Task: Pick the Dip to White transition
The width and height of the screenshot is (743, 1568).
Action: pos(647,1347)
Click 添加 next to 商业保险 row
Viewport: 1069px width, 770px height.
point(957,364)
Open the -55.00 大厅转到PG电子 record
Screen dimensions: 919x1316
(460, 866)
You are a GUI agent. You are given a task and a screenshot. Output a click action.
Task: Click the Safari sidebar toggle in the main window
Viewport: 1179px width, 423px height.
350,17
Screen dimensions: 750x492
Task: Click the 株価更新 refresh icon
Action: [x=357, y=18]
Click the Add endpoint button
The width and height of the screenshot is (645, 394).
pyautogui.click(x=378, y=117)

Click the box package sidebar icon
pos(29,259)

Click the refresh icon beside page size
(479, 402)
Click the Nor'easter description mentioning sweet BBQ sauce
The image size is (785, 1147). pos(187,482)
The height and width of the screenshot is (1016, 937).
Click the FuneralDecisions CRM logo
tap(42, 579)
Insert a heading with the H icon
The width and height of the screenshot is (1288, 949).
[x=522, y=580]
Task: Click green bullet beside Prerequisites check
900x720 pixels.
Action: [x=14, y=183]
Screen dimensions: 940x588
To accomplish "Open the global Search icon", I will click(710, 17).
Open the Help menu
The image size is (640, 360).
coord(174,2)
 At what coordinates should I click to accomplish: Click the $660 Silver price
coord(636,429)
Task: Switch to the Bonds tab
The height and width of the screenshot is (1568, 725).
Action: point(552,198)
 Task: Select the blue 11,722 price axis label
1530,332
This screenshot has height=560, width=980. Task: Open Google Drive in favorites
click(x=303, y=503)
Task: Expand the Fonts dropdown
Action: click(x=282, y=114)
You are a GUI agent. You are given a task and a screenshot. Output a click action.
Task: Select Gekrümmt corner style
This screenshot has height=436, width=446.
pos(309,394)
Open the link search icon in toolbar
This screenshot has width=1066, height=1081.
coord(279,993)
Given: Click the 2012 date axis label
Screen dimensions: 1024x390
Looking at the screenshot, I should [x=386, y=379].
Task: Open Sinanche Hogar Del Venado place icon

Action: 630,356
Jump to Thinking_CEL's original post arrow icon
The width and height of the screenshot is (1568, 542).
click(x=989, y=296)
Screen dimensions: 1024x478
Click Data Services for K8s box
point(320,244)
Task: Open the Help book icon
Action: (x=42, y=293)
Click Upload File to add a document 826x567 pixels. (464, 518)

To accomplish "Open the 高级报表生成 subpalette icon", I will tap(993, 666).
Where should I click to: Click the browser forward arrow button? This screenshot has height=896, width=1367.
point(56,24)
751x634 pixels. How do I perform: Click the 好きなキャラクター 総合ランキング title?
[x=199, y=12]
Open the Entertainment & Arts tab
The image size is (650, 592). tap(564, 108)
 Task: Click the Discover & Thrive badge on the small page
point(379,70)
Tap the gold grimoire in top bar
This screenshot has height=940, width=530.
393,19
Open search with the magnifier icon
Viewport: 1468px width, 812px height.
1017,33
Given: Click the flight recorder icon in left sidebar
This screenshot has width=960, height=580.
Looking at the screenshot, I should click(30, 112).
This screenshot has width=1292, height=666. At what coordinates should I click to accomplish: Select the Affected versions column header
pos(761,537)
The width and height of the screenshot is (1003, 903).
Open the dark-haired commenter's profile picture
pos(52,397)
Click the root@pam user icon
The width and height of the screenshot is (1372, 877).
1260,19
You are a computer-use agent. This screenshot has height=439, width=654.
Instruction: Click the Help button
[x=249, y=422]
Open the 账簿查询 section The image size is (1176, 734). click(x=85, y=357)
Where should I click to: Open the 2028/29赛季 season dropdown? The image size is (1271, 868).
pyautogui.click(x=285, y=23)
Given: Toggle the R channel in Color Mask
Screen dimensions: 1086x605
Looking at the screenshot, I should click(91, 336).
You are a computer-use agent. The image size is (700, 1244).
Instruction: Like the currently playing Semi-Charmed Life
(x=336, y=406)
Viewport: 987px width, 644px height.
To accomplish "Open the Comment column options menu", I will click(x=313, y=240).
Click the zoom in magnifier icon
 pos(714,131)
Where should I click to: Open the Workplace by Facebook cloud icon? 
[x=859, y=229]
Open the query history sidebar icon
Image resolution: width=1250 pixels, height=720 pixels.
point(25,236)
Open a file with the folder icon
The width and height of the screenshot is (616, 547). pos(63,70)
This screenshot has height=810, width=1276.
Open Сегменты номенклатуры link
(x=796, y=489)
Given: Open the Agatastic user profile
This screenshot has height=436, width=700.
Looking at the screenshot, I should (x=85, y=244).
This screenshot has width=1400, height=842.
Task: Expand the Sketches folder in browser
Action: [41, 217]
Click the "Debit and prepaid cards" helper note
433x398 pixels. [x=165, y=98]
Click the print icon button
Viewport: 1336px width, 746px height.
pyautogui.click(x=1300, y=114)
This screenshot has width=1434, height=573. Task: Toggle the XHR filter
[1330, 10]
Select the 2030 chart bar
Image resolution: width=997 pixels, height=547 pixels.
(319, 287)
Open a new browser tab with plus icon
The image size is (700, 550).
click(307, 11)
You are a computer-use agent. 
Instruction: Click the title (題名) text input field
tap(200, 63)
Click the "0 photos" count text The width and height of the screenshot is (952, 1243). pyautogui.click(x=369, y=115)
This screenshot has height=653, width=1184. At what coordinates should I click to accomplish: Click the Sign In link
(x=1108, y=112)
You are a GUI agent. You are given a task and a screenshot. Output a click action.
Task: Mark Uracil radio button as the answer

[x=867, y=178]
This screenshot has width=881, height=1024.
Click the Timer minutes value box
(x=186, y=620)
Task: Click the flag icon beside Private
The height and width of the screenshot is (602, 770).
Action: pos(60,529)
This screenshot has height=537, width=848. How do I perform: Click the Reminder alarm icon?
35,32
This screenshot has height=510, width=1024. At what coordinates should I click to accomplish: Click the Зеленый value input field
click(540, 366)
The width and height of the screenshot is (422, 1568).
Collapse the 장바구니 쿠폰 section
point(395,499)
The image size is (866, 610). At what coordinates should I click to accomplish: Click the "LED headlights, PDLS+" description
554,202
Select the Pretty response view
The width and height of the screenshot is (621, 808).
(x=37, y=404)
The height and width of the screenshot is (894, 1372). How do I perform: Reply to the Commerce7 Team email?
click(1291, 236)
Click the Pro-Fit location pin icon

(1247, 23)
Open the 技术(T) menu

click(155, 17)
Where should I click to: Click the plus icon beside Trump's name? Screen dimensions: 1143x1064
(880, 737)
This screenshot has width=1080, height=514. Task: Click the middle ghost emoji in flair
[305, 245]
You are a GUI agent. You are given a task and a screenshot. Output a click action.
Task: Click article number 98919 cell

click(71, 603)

—————

* _Aim of the exercise_
Down to the last line, copy the entries above exactly.

* _Written answer_
Task: Pick the Dip to White transition
The width and height of the screenshot is (743, 1568).
Action: pos(647,1347)
Click 添加 next to 商业保险 row
Viewport: 1069px width, 770px height.
point(957,364)
Open the -55.00 大厅转到PG电子 record
Screen dimensions: 919x1316
(460, 866)
You are a GUI agent. You are given a task and a screenshot. Output a click action.
Task: Click the Safari sidebar toggle in the main window
Viewport: 1179px width, 423px height.
350,17
Screen dimensions: 750x492
Task: Click the 株価更新 refresh icon
Action: [x=357, y=18]
Click the Add endpoint button
The width and height of the screenshot is (645, 394).
pyautogui.click(x=378, y=117)

Click the box package sidebar icon
pos(29,259)

Click the refresh icon beside page size
(479, 402)
Click the Nor'easter description mentioning sweet BBQ sauce
The image size is (785, 1147). pos(187,482)
The height and width of the screenshot is (1016, 937).
Click the FuneralDecisions CRM logo
tap(42, 579)
Insert a heading with the H icon
The width and height of the screenshot is (1288, 949).
[x=522, y=580]
Task: Click green bullet beside Prerequisites check
900x720 pixels.
Action: [x=14, y=183]
Screen dimensions: 940x588
To accomplish "Open the global Search icon", I will click(710, 17).
Open the Help menu
The image size is (640, 360).
coord(174,2)
 At what coordinates should I click to accomplish: Click the $660 Silver price
coord(636,429)
Task: Switch to the Bonds tab
The height and width of the screenshot is (1568, 725).
Action: point(552,198)
 Task: Select the blue 11,722 price axis label
1530,332
This screenshot has height=560, width=980. Task: Open Google Drive in favorites
click(x=303, y=503)
Task: Expand the Fonts dropdown
Action: click(x=282, y=114)
You are a GUI agent. You are given a task and a screenshot. Output a click action.
Task: Select Gekrümmt corner style
This screenshot has height=436, width=446.
pos(309,394)
Open the link search icon in toolbar
This screenshot has width=1066, height=1081.
coord(279,993)
Given: Click the 2012 date axis label
Screen dimensions: 1024x390
Looking at the screenshot, I should [x=386, y=379].
Task: Open Sinanche Hogar Del Venado place icon

Action: 630,356
Jump to Thinking_CEL's original post arrow icon
The width and height of the screenshot is (1568, 542).
click(x=989, y=296)
Screen dimensions: 1024x478
Click Data Services for K8s box
point(320,244)
Task: Open the Help book icon
Action: (x=42, y=293)
Click Upload File to add a document 826x567 pixels. (464, 518)

To accomplish "Open the 高级报表生成 subpalette icon", I will tap(993, 666).
Where should I click to: Click the browser forward arrow button? This screenshot has height=896, width=1367.
point(56,24)
751x634 pixels. How do I perform: Click the 好きなキャラクター 総合ランキング title?
[x=199, y=12]
Open the Entertainment & Arts tab
The image size is (650, 592). tap(564, 108)
 Task: Click the Discover & Thrive badge on the small page
point(379,70)
Tap the gold grimoire in top bar
This screenshot has height=940, width=530.
393,19
Open search with the magnifier icon
Viewport: 1468px width, 812px height.
1017,33
Given: Click the flight recorder icon in left sidebar
This screenshot has width=960, height=580.
Looking at the screenshot, I should click(30, 112).
This screenshot has width=1292, height=666. At what coordinates should I click to accomplish: Select the Affected versions column header
pos(761,537)
The width and height of the screenshot is (1003, 903).
Open the dark-haired commenter's profile picture
pos(52,397)
Click the root@pam user icon
The width and height of the screenshot is (1372, 877).
1260,19
You are a computer-use agent. This screenshot has height=439, width=654.
Instruction: Click the Help button
[x=249, y=422]
Open the 账簿查询 section The image size is (1176, 734). click(x=85, y=357)
Where should I click to: Open the 2028/29赛季 season dropdown? The image size is (1271, 868).
pyautogui.click(x=285, y=23)
Given: Toggle the R channel in Color Mask
Screen dimensions: 1086x605
Looking at the screenshot, I should click(91, 336).
You are a computer-use agent. The image size is (700, 1244).
Instruction: Like the currently playing Semi-Charmed Life
(x=336, y=406)
Viewport: 987px width, 644px height.
To accomplish "Open the Comment column options menu", I will click(x=313, y=240).
Click the zoom in magnifier icon
 pos(714,131)
Where should I click to: Open the Workplace by Facebook cloud icon? 
[x=859, y=229]
Open the query history sidebar icon
Image resolution: width=1250 pixels, height=720 pixels.
point(25,236)
Open a file with the folder icon
The width and height of the screenshot is (616, 547). pos(63,70)
This screenshot has height=810, width=1276.
Open Сегменты номенклатуры link
(x=796, y=489)
Given: Open the Agatastic user profile
This screenshot has height=436, width=700.
Looking at the screenshot, I should (x=85, y=244).
This screenshot has width=1400, height=842.
Task: Expand the Sketches folder in browser
Action: [41, 217]
Click the "Debit and prepaid cards" helper note
433x398 pixels. [x=165, y=98]
Click the print icon button
Viewport: 1336px width, 746px height.
pyautogui.click(x=1300, y=114)
This screenshot has width=1434, height=573. Task: Toggle the XHR filter
[1330, 10]
Select the 2030 chart bar
Image resolution: width=997 pixels, height=547 pixels.
(319, 287)
Open a new browser tab with plus icon
The image size is (700, 550).
click(307, 11)
You are a computer-use agent. 
Instruction: Click the title (題名) text input field
tap(200, 63)
Click the "0 photos" count text The width and height of the screenshot is (952, 1243). pyautogui.click(x=369, y=115)
This screenshot has height=653, width=1184. At what coordinates should I click to accomplish: Click the Sign In link
(x=1108, y=112)
You are a GUI agent. You are given a task and a screenshot. Output a click action.
Task: Mark Uracil radio button as the answer

[x=867, y=178]
This screenshot has width=881, height=1024.
Click the Timer minutes value box
(x=186, y=620)
Task: Click the flag icon beside Private
The height and width of the screenshot is (602, 770).
Action: pos(60,529)
This screenshot has height=537, width=848. How do I perform: Click the Reminder alarm icon?
35,32
This screenshot has height=510, width=1024. At what coordinates should I click to accomplish: Click the Зеленый value input field
click(540, 366)
The width and height of the screenshot is (422, 1568).
Collapse the 장바구니 쿠폰 section
point(395,499)
The image size is (866, 610). At what coordinates should I click to accomplish: Click the "LED headlights, PDLS+" description
554,202
Select the Pretty response view
The width and height of the screenshot is (621, 808).
(x=37, y=404)
The height and width of the screenshot is (894, 1372). How do I perform: Reply to the Commerce7 Team email?
click(1291, 236)
Click the Pro-Fit location pin icon

(1247, 23)
Open the 技术(T) menu

click(155, 17)
Where should I click to: Click the plus icon beside Trump's name? Screen dimensions: 1143x1064
(880, 737)
This screenshot has width=1080, height=514. Task: Click the middle ghost emoji in flair
[305, 245]
You are a GUI agent. You are given a task and a screenshot. Output a click action.
Task: Click article number 98919 cell

click(71, 603)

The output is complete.